======== Stored data ========
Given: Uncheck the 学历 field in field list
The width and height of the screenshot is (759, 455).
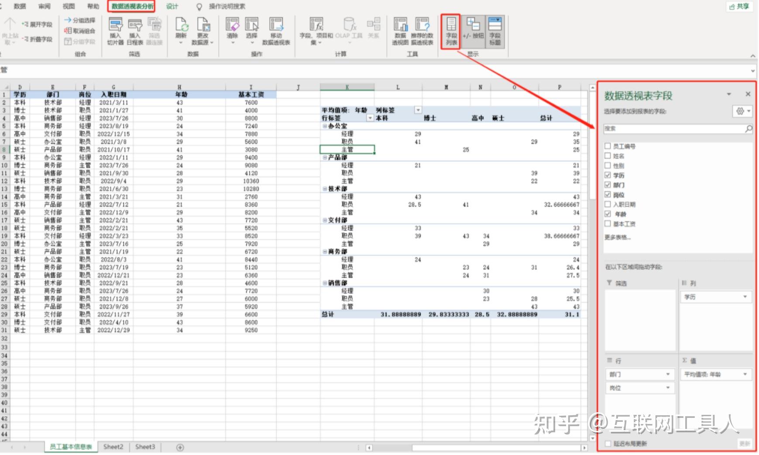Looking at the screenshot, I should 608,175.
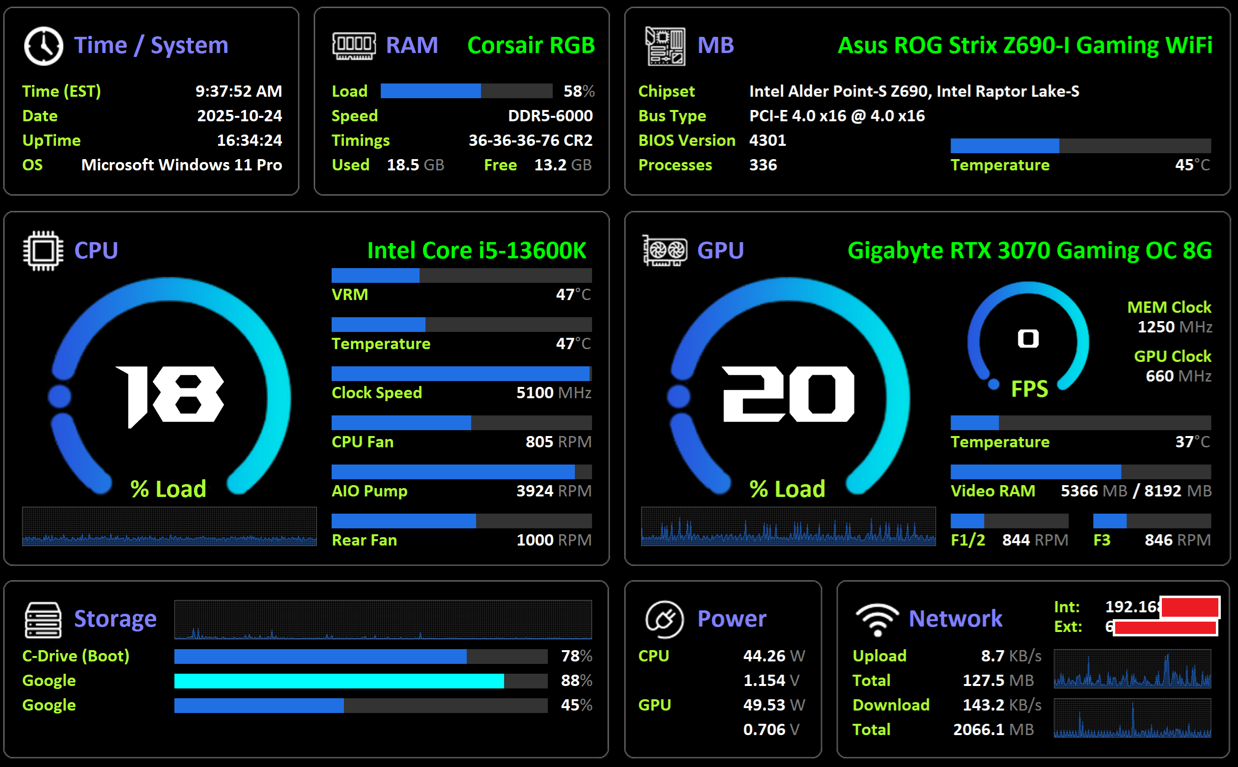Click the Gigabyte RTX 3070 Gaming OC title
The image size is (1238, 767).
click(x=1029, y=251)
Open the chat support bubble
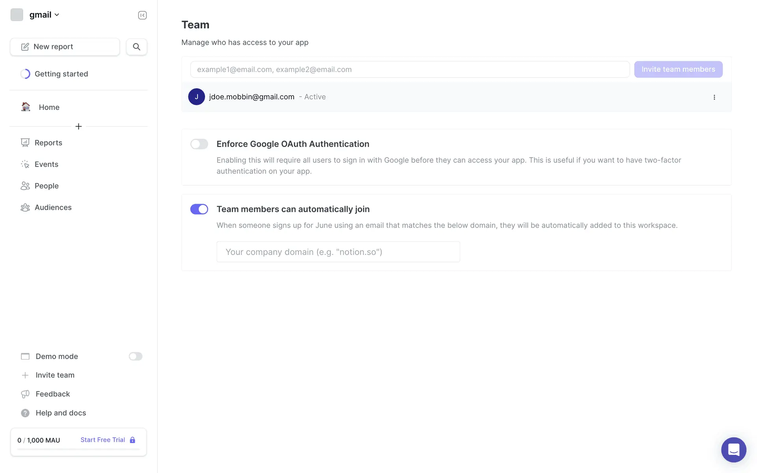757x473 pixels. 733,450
========
▸ Exercise aim:
Could you return the listing above exactly, minus its pictures?

▸ Task solution:
Given: Uncheck the 学历 field in field list
The width and height of the screenshot is (759, 455).
Looking at the screenshot, I should 608,175.
Click the Gigabyte RTX 3070 Gaming OC title
The image size is (1238, 767).
click(x=1029, y=251)
Open the chat support bubble
757x473 pixels. 733,450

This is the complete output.